- A Corte de Cassação italiana anulou a sentença de extradição de Carla Zambelli e determinou sua imediata liberação; ela deixou a penitenciária feminina de Rebibbiana na noite de ontem.
- O embaixador do Brasil em Roma, Renato Mosca, afirmou que o governo aguardará a publicação da motivação da Corte para se pronunciar.
- A motivação da decisão deve ser publicada nos próximos dias; uma das hipóteses é que o argumento sobre as condições do sistema carcerário brasileiro tenha influenciado a mudança de entendimento.
- O governo brasileiro já havia enviado aos escritórios da Corte garantias formais sobre o tratamento que Zambelli receberia caso extraditada; esse despacho não era uma ordem de execução imediata da extradição.
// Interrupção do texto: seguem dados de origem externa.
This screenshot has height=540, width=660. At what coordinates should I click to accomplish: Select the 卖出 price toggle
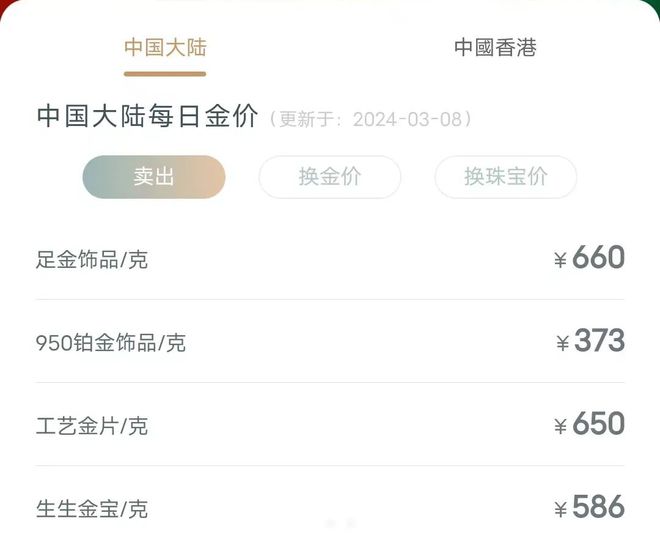click(x=154, y=177)
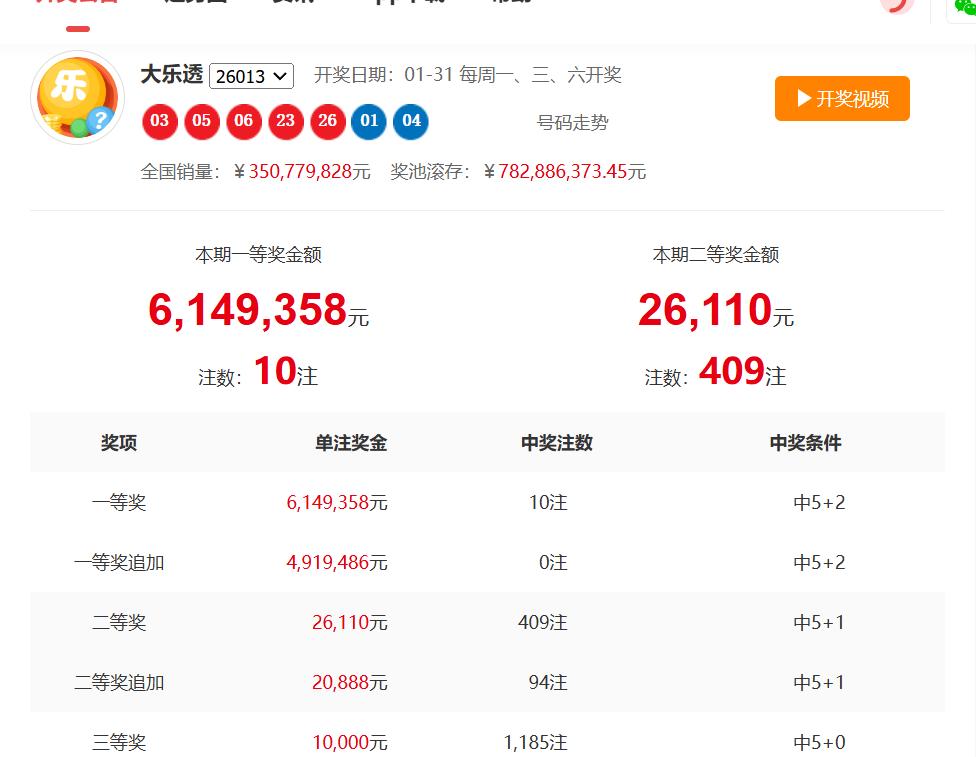Click the 开奖视频 orange button

(x=842, y=99)
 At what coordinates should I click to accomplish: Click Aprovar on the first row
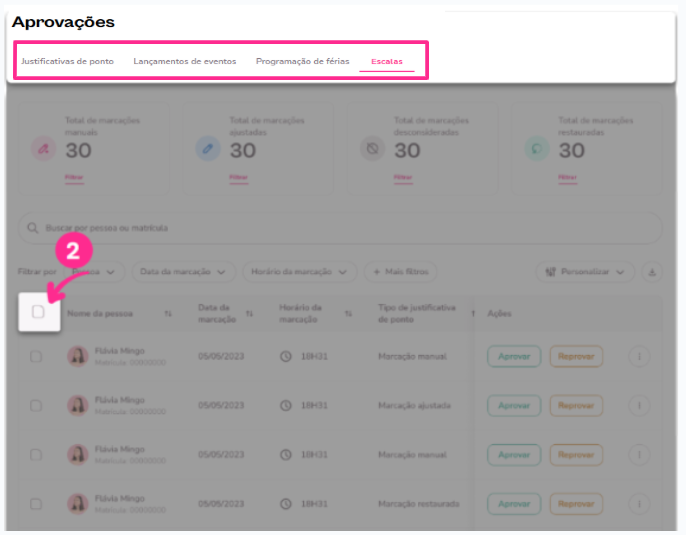tap(514, 356)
- A decisão é vista como alívio para o governo italiano; o deputado Angelo Bonelli destacou que, apesar de respeitar a sentença, o caso não apaga os fatos e que a decisão não deve afetar as relações bilaterais.
O embaixador brasileiro em Roma, Renato Mosca, informou que o governo do Brasil aguardará a publicação da motivação da Corte de Cassação italiana para se pronunciar sobre a libertação de Carla Zambelli. A decisão ocorreu um dia após a Corte anular a sentença de extradição ao Brasil.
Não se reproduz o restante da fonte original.